*** Opening Given records ***

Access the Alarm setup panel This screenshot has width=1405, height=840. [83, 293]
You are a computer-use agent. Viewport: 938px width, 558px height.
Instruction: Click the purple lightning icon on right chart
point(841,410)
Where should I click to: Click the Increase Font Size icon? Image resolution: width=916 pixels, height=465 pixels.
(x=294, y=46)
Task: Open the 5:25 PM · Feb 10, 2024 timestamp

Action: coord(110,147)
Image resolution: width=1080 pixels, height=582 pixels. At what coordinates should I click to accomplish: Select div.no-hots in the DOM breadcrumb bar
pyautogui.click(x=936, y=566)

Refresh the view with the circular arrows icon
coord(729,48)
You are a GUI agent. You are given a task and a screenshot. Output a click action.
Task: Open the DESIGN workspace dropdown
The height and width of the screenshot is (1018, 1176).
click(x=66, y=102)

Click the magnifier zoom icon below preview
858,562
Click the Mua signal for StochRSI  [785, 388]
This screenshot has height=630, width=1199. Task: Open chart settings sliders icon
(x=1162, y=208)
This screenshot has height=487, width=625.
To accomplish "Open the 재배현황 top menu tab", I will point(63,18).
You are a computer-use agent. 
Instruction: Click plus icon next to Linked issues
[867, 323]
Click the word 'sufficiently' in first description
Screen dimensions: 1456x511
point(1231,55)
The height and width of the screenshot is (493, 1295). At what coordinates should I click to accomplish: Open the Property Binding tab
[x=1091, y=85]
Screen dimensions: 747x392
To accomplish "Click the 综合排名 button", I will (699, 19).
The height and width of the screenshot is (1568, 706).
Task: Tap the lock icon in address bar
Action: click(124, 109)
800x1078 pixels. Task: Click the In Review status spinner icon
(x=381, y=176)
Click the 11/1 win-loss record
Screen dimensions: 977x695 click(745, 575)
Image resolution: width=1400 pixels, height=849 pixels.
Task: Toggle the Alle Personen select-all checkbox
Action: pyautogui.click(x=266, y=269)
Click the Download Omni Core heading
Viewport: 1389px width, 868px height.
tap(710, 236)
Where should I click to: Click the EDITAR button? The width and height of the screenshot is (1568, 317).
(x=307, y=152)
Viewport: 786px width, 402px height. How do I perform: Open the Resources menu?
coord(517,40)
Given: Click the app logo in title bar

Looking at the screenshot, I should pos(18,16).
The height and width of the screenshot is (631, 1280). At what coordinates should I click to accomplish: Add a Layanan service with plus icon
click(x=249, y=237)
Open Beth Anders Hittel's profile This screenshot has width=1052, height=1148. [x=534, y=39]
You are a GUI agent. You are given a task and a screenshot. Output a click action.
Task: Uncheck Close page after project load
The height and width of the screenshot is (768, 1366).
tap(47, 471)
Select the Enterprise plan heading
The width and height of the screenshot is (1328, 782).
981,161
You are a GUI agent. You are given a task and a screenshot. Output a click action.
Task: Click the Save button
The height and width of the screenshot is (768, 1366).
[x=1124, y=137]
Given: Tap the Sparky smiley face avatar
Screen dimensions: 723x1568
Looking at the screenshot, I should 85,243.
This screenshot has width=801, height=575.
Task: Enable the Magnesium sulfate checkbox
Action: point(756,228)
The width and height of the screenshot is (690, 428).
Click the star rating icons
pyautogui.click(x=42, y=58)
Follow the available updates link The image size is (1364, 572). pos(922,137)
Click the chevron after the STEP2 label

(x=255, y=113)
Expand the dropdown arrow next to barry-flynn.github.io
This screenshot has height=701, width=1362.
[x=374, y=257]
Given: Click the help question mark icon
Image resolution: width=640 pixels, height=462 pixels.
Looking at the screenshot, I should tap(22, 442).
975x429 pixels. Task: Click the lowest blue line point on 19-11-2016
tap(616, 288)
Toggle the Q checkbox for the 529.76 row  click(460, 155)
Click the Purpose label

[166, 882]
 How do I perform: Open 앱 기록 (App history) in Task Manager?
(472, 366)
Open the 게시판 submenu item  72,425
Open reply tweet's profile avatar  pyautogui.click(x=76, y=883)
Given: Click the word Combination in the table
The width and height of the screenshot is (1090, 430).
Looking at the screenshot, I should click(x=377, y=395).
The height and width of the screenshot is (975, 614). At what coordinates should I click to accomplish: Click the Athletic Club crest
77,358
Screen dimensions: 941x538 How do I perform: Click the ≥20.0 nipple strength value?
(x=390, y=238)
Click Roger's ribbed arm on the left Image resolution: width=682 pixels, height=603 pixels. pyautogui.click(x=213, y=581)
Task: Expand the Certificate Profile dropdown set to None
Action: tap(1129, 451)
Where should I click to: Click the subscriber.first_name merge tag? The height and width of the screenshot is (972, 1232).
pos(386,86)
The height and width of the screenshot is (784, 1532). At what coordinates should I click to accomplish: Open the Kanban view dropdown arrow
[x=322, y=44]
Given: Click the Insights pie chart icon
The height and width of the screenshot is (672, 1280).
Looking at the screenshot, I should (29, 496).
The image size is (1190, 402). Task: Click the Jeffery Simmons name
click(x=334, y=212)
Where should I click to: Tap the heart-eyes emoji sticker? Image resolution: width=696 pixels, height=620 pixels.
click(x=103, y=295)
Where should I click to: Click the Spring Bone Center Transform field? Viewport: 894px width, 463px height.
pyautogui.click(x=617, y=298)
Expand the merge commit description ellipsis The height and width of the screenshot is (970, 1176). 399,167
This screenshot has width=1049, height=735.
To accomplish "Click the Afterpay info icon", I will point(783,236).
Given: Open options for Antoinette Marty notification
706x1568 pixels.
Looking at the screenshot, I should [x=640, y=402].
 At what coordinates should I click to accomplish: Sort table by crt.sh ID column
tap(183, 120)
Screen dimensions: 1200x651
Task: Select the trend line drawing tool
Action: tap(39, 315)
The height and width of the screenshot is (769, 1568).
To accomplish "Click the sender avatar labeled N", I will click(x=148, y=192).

*** Closing Given records ***

- What is needed
Once you have counted the lines above that contain "word", give that number alone.

- Your solution
2